Items from a data source:
* * *
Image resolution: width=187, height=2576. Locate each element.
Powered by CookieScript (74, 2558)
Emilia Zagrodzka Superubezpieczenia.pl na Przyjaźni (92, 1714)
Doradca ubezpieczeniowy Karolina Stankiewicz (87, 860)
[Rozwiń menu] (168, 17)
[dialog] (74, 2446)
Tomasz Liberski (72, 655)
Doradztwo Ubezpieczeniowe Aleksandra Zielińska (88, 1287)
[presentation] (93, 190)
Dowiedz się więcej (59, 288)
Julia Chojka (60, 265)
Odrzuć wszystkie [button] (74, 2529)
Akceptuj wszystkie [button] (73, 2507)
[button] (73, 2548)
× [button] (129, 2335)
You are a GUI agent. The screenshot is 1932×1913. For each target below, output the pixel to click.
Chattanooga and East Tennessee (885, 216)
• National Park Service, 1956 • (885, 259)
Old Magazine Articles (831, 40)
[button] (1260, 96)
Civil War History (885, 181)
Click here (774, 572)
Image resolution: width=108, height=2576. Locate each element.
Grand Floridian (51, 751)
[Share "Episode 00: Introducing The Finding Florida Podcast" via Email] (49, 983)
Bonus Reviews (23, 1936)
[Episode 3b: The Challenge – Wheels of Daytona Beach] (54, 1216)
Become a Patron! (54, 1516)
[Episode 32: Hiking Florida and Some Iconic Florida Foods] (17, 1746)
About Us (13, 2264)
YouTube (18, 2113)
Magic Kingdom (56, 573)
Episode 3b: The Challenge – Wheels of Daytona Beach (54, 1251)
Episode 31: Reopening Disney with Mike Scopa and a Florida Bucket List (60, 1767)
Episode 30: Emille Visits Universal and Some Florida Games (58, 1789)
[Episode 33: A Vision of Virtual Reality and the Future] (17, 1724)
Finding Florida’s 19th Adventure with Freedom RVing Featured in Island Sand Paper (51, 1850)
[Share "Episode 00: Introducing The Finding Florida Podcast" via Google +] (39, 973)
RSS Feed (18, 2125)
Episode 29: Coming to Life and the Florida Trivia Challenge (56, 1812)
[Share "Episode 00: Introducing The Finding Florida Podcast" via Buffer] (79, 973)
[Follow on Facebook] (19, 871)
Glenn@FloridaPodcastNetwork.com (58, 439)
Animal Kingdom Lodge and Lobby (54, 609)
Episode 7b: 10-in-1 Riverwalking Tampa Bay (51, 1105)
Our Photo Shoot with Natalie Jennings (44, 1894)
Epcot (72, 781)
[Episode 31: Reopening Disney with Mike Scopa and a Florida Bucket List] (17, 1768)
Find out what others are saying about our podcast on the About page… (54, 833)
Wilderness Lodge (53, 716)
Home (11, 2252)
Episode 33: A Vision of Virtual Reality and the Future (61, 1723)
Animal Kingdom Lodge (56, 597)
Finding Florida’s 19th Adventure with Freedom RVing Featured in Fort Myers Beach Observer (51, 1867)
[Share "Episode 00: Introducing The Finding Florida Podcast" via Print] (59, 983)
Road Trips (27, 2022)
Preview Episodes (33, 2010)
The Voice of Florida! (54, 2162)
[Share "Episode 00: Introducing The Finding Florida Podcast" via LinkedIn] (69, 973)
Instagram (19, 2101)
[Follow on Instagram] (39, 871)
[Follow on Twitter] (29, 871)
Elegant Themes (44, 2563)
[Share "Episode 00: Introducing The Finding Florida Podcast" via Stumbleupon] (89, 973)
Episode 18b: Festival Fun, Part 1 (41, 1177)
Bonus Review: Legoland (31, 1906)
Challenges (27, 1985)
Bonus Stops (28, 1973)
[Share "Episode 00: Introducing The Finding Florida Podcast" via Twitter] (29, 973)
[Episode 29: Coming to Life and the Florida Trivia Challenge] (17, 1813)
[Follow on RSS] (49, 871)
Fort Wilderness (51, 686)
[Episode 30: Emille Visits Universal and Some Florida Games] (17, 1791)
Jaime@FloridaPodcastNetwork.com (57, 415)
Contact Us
* * *
Directions for this task: Only a word-for-word repetition of the lines from the one containing "Challenges (27, 1985)" to the final line of the data above counts as the answer.

Exercise response:
Challenges (27, 1985)
Bonus Stops (28, 1973)
[Share "Episode 00: Introducing The Finding Florida Podcast" via Twitter] (29, 973)
[Episode 29: Coming to Life and the Florida Trivia Challenge] (17, 1813)
[Follow on RSS] (49, 871)
Fort Wilderness (51, 686)
[Episode 30: Emille Visits Universal and Some Florida Games] (17, 1791)
Jaime@FloridaPodcastNetwork.com (57, 415)
Contact Us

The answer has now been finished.